In the coming weeks, the local drama company Le Poquelin Théâtre (a reference to Molière's real name) will be taking up residence in the building. The previous quarters of the 15-strong troupe, originally formed in 1990, were on the ground floor of a town-house just around the corner from the Bains Douches (pictured below), where they had set up a tiny 25-seat theatre to stage their creations and those of fellow drama companies. It will be fascinating to see how they transform the Bains Douches into a working theatre. The first shows are due to take place early in 2012, so watch this space!
Finally, when the Bains Douches began operating in the 1930s, it was nothing new for the local residents. Traces of the previous "Bains Douches Chauds" can still be seen on the walls of a 19th-century building just a few metres from the art deco entrance. That section of the building, which now forms part of the École Maternelle Nuits, was previously known as Local Jules Perrens, named after an illustrious local pharmacist who went on to build a fine reputation for himself in Paris as deputy director of the Pharmacie Centrale de France.

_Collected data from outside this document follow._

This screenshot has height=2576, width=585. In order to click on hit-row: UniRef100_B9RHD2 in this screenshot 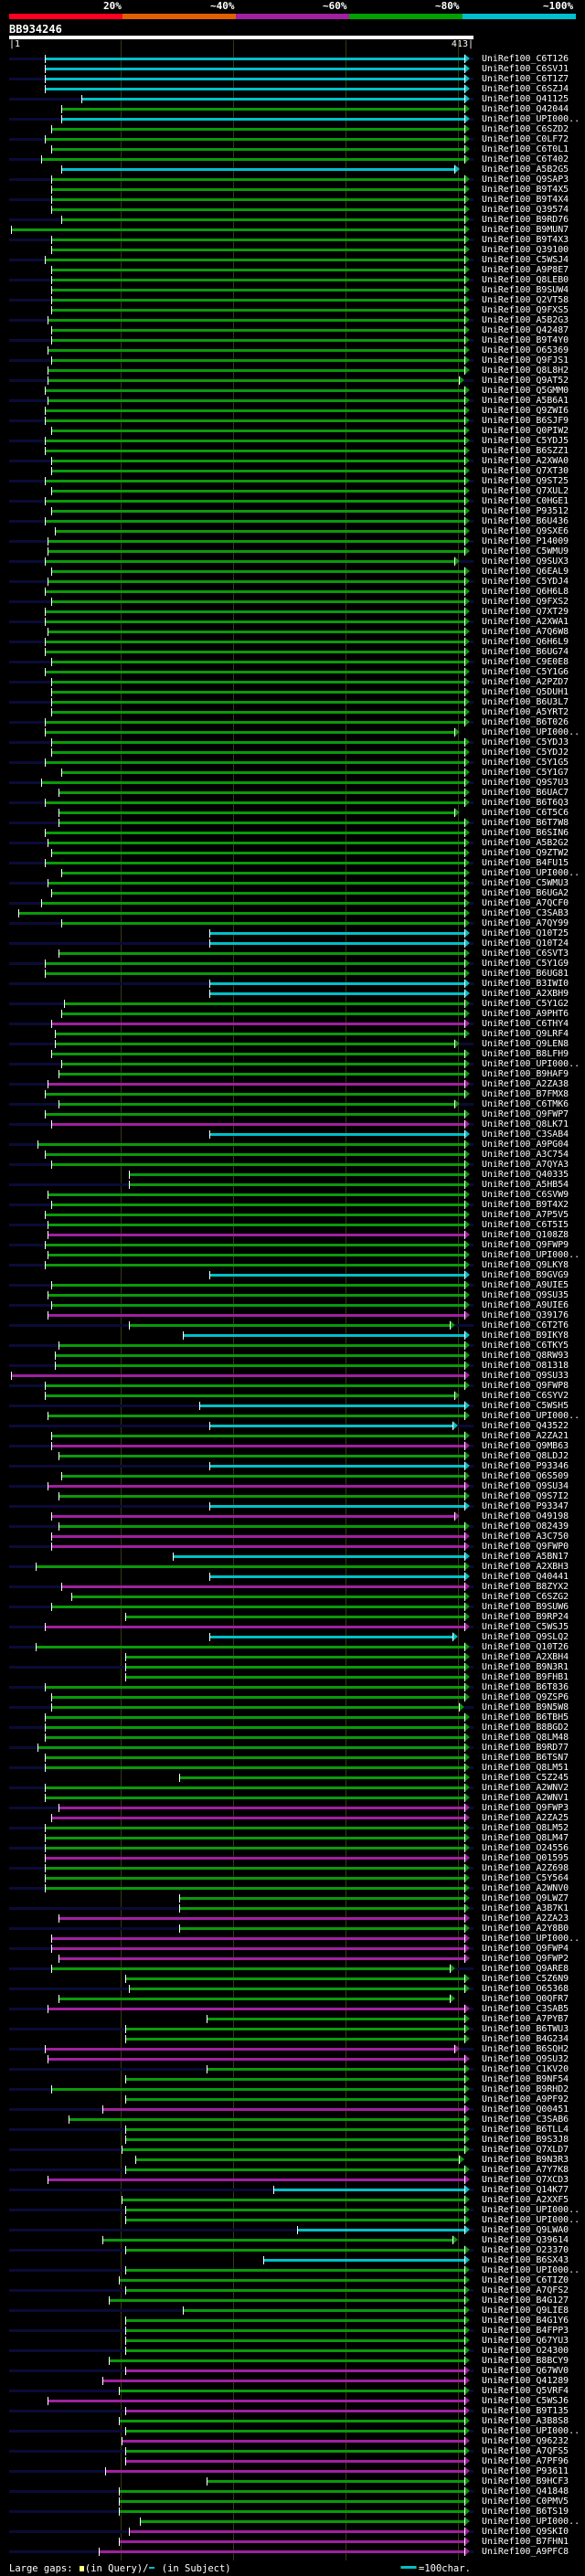, I will do `click(293, 2089)`.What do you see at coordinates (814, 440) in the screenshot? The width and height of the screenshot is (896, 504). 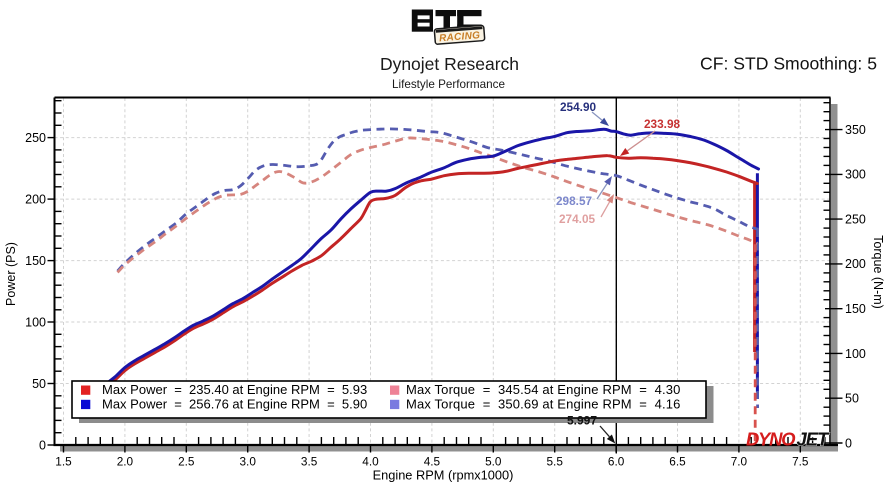 I see `svg-text: JET` at bounding box center [814, 440].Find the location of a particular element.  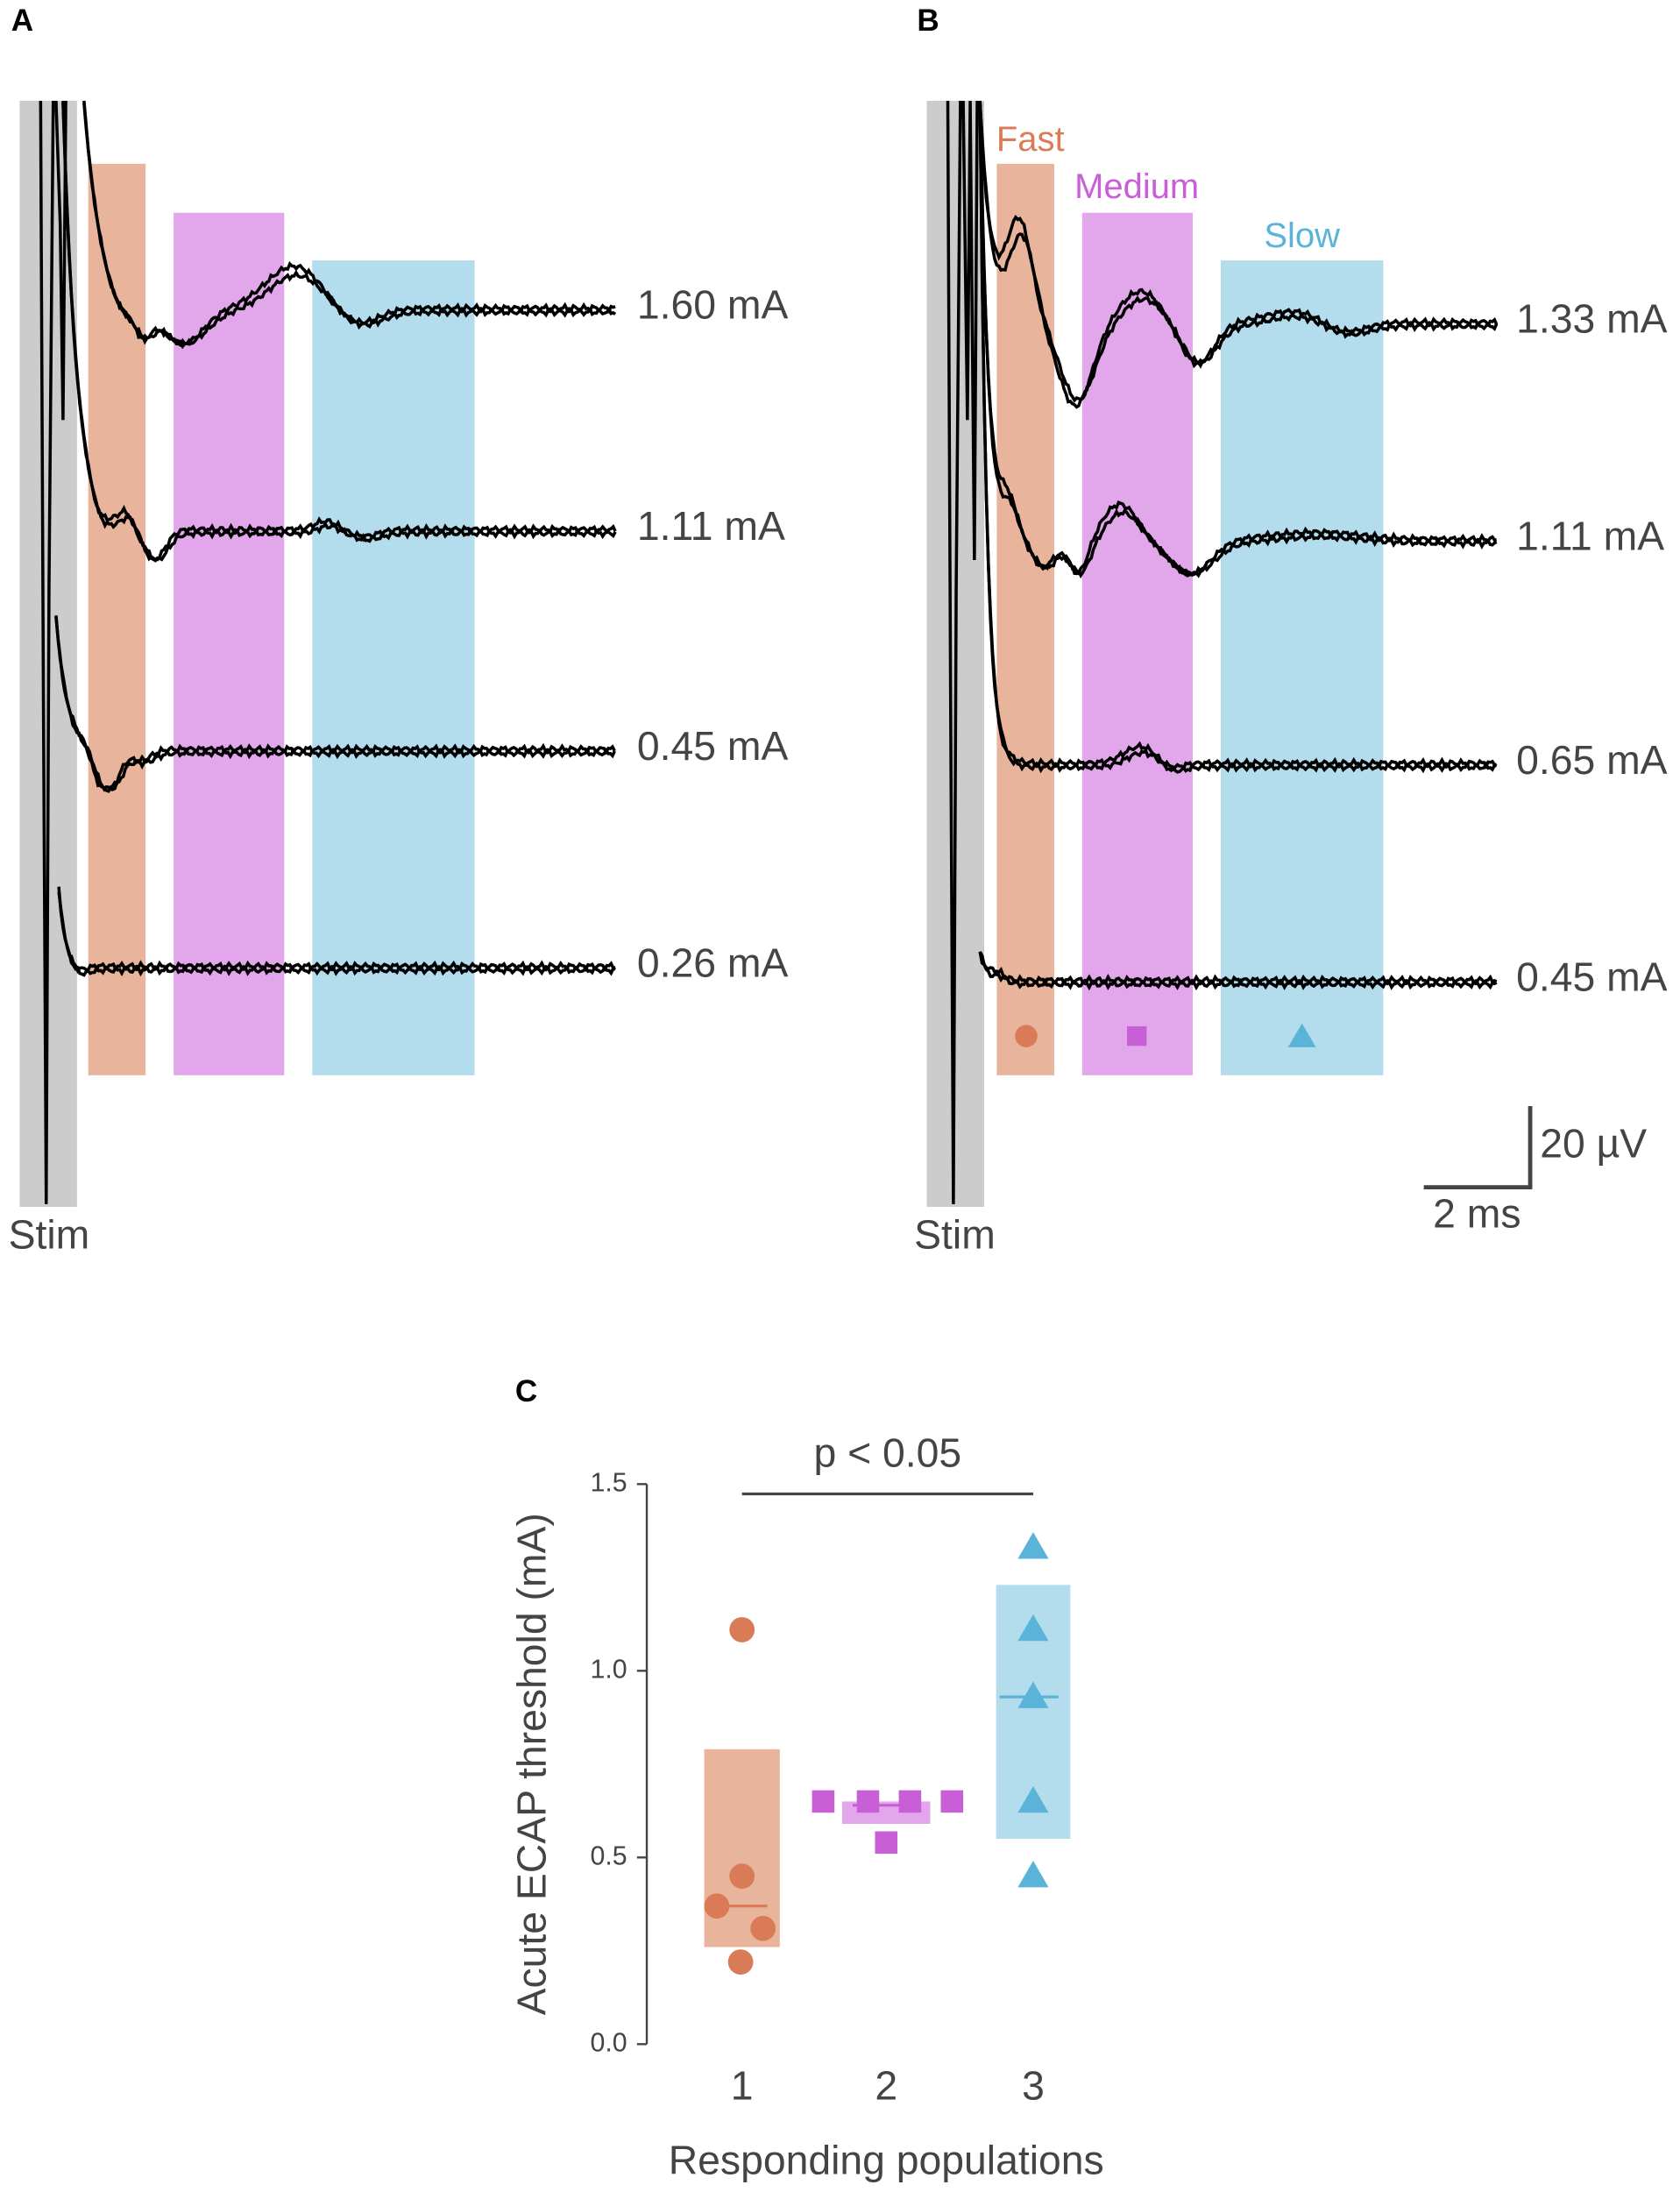

x-tick-label: 1 is located at coordinates (742, 2086).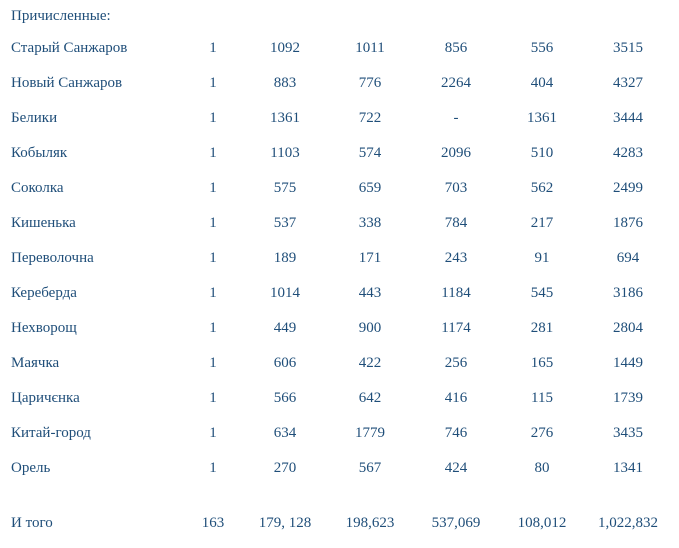 The image size is (679, 548). Describe the element at coordinates (340, 370) in the screenshot. I see `table-row: Маячка 1 606 422 256 165 1449` at that location.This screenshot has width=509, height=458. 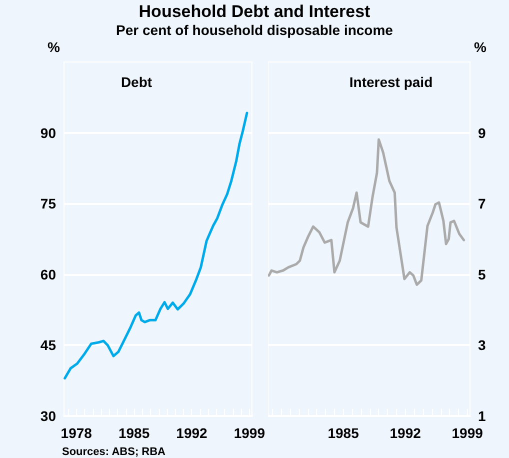 I want to click on x-tick-label: 1978, so click(x=76, y=433).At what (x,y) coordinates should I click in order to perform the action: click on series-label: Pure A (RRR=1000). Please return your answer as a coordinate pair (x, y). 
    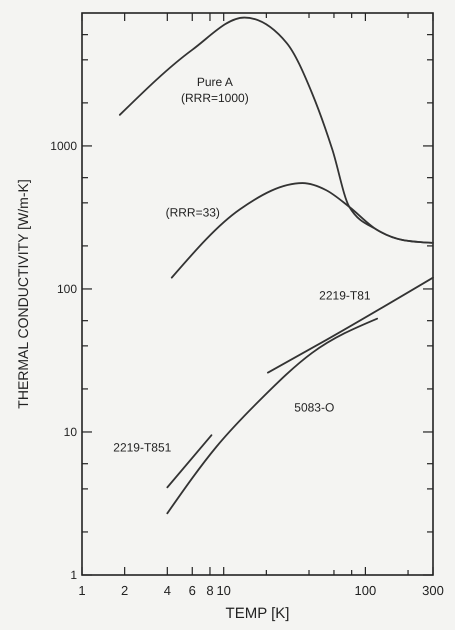
    Looking at the image, I should click on (215, 90).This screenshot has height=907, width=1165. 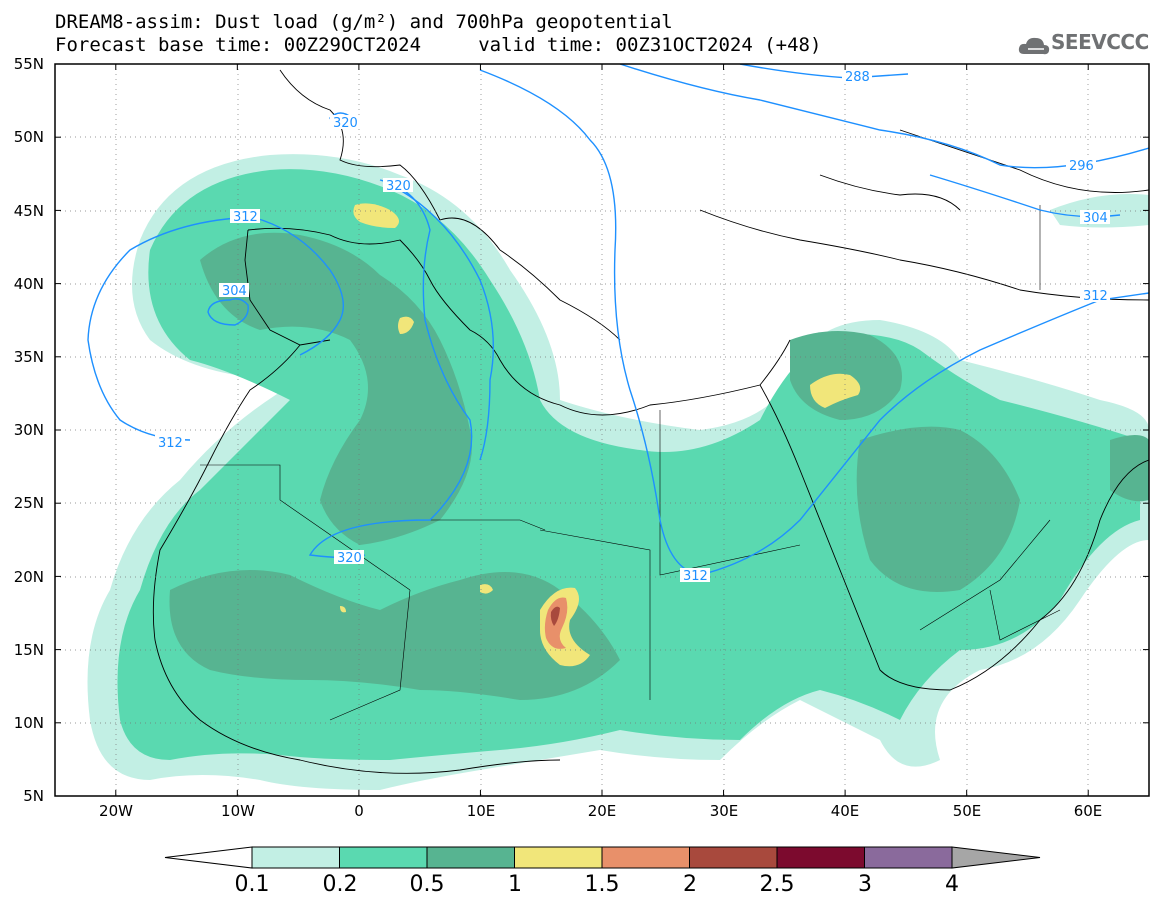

Returning to Bordeaux, Jules Perrens became a respected professor at the Bordeaux University faculty of Medicine and, in 1859, launched the Journal de Pharmacie de Bordeaux (which still exists today as the Bulletin de la Société de Pharmacie de Bordeaux). He was also reportedly a philanthropist, funding the construction of housing for labourers and contributing to “bains-douches à bon marché” (literally, “affordable baths and showers”) such as these. And, just in case there was any doubt about the value for money of these establishments, a telling (and restored) message can be read to this day above one of the windows: “à 25 centimes (savon compris)”… a hot shower for 25 old centimes including soap!